A photograph is commonly perceived as a visual representation of a specific place in a specific moment of time. It is that fleeting moment that we photographers are perpetually trying to catch; trying to freeze in time. But what if that one moment was just one piece of the puzzle? Arranging photographs in a specific order with intent, as a photographic series, gives the photographer the power to control the narrative and tell a story.

 

Take pictures!

First things first: take as many pictures you can! More photographs mean more material to work with, more variety in your selections and more options to play with. Let’s say you’ve been wandering around the city for a few weeks. The next step is to select the best photos! You can do this by instinct or try applying some kind of system.

 

Belgrade streets, 2013

Belgrade streets, 2013

 

I’ve selected the photos above keeping in mind that I wanted them to depict the bustling nature of the city, so my system was eliminating the ones I felt did not convey that. Pay attention to the general tone and color of the photos when selecting them. You want them to work together, not against each other.

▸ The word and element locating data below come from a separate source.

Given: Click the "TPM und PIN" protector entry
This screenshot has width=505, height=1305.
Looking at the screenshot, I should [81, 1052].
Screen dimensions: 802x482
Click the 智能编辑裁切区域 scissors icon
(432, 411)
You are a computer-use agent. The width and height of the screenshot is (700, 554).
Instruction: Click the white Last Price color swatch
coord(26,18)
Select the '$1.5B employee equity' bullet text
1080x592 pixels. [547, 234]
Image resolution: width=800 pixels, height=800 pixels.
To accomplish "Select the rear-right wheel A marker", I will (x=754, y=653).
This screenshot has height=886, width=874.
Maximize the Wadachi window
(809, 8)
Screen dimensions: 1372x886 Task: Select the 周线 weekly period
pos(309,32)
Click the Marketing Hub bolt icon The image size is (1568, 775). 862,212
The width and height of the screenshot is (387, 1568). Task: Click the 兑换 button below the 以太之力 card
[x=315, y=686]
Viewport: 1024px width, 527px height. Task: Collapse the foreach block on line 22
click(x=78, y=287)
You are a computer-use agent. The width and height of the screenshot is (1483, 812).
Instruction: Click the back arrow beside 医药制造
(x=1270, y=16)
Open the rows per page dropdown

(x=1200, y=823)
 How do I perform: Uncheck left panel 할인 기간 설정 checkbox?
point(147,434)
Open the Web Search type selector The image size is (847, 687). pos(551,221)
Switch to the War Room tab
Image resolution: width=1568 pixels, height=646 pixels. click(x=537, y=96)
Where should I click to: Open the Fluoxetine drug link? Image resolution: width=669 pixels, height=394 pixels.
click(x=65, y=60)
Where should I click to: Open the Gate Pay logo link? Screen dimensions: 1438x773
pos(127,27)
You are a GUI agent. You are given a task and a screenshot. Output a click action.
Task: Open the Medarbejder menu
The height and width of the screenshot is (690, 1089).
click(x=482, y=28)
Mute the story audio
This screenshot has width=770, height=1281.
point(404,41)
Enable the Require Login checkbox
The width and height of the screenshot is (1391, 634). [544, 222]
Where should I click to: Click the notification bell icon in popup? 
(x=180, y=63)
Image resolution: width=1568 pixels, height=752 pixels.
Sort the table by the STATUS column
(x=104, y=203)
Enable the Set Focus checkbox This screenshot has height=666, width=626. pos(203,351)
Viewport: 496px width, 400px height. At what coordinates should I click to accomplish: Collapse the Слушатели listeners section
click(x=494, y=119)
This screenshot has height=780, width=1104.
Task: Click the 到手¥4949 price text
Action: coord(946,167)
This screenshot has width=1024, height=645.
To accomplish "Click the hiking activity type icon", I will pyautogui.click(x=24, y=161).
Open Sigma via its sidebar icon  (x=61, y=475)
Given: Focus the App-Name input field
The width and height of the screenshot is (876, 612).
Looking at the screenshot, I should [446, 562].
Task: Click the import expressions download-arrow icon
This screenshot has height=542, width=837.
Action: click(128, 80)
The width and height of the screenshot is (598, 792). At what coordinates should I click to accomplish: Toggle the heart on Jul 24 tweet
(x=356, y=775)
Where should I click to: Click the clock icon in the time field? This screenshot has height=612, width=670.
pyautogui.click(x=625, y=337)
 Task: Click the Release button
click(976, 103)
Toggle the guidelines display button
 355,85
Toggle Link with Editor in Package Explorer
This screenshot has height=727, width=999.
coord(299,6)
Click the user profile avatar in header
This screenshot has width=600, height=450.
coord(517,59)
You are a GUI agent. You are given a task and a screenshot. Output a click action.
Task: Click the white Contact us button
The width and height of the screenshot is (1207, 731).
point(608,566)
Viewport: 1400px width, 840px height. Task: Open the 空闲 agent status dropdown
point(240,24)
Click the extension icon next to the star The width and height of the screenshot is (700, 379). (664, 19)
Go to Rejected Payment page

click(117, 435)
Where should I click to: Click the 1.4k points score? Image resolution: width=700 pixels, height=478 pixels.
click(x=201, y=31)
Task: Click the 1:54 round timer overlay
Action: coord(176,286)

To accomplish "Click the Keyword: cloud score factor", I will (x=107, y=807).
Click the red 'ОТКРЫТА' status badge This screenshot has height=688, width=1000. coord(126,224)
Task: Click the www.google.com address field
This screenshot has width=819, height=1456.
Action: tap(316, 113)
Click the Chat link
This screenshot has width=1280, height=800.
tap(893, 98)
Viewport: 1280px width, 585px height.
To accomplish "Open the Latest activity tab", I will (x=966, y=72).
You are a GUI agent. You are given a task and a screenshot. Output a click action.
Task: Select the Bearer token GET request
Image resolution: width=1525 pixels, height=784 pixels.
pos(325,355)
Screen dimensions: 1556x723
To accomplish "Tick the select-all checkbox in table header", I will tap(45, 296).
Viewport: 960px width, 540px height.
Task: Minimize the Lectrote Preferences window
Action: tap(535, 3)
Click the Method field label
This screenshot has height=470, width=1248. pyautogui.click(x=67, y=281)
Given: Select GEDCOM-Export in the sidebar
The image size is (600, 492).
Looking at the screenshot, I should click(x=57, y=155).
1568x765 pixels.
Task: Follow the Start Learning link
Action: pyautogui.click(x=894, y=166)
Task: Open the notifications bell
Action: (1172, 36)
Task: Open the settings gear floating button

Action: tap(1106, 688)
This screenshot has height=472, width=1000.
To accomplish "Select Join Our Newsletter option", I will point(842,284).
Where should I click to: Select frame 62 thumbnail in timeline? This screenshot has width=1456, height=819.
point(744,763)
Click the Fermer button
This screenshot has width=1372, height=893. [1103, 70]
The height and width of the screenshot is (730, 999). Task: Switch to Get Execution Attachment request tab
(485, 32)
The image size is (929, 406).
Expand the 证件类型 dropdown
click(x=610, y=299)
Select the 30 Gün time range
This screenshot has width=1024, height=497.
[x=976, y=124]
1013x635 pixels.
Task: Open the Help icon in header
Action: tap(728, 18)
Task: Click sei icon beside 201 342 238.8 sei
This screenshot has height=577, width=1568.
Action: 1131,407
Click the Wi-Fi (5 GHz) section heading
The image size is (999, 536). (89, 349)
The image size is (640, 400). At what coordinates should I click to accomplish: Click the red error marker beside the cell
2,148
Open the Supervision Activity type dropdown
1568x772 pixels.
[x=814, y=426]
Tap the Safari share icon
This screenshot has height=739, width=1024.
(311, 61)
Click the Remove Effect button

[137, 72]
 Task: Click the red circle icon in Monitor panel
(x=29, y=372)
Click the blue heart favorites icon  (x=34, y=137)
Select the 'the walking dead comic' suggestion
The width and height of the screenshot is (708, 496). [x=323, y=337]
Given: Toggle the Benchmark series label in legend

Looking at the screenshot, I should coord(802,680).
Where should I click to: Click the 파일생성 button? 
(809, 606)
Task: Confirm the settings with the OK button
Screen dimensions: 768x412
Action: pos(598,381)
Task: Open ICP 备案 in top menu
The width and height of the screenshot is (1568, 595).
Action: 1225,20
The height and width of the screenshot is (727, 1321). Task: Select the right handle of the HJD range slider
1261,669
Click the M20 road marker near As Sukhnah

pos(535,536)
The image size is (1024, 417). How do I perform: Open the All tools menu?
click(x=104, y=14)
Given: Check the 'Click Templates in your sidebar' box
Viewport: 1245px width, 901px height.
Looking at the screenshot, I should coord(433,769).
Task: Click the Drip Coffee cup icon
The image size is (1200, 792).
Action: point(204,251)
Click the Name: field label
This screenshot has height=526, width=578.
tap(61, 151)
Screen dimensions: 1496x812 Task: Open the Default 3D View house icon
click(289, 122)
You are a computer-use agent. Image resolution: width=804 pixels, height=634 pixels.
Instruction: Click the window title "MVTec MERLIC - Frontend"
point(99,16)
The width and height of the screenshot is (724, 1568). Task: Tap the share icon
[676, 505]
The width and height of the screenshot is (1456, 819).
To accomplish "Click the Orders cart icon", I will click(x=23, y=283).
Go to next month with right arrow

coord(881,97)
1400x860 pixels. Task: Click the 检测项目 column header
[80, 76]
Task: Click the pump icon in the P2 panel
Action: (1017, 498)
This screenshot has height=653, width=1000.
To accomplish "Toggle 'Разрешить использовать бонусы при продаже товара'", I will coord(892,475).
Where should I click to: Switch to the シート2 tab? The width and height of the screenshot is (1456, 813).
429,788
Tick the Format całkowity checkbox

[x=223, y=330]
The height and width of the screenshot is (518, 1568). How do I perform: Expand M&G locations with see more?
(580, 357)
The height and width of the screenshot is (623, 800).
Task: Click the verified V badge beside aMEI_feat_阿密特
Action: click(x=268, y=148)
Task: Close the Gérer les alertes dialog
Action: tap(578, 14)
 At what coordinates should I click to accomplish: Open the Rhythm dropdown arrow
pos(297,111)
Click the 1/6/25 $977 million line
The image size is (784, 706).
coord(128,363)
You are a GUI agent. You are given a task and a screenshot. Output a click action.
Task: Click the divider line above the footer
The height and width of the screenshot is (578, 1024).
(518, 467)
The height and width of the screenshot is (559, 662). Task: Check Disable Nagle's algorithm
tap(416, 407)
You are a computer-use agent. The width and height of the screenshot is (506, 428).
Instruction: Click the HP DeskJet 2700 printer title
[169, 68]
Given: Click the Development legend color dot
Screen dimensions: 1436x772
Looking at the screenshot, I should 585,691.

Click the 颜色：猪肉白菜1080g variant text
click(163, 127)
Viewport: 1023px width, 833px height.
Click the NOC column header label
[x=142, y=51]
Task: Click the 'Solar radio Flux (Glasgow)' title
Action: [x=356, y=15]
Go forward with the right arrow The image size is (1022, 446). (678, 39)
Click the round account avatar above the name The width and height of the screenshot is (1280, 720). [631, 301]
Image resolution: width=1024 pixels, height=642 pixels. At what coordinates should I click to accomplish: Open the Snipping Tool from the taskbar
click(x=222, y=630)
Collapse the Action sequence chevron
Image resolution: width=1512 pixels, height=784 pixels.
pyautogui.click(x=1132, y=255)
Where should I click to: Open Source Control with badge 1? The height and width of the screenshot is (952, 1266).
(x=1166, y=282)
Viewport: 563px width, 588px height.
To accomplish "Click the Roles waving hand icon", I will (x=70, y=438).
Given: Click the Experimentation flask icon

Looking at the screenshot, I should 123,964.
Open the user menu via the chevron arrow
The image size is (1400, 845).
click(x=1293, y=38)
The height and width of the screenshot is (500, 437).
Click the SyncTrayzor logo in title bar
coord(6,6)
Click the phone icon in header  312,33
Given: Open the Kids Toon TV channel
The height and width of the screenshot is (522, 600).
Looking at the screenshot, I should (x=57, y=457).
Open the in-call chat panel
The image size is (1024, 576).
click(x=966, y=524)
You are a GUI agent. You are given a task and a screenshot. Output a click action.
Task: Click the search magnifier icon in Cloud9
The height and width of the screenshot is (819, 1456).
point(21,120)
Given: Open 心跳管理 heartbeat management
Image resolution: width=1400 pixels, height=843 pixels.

A method you can use is to put an establishing shot first. Think about which photos could compliment it. That way you can build your photographic series around it and it makes the selection process easier.

Think in advance

Another system you could apply is thinking about your topic in advance. What are your interests outside of photography? If you are genuinely interested in what you are photographing, the photos will be that much better.

 

The Winner, 2012

The Winner, 2012

 

I wanted to make a photographic series that in some way depicted the statue called Winner, which is a prominent statue of a man, placed on the plateau of Kalemegdan fortress and the symbol of the city of Belgrade. So I wandered around the city, looking for scenes somehow including the Winner, but not in the first plan. I connected individual photographs by incorporating this tiny little figure hidden in the background.

 

Be methodical

Another way to go is to gradually develop a photographic series from an initial idea.

 

Still life, 2013

Still life, 2013

 

I was determined I wanted to take pictures of these pieces of plastic fruit and vegetables I found in Chinatown. To me they were so strange, I was obsessed with them! And after months of trying different approaches, I decided I would make the photographs resemble oil paintings. That way, the fact that some of the fruit in the photos was plastic wouldn’t be so obvious, and it would add another layer of intrigue.

There are many methods you can use when selecting photographs. Try connecting some of your existing photos by arranging them into a photographic series. Find out what works best for you or try a combination of different approaches. The great thing about being a photographer is you can live ‘different lives’. One day you’re taking photos in the studio and the next you are wandering around the forest. In the end, remember to trust your instinct!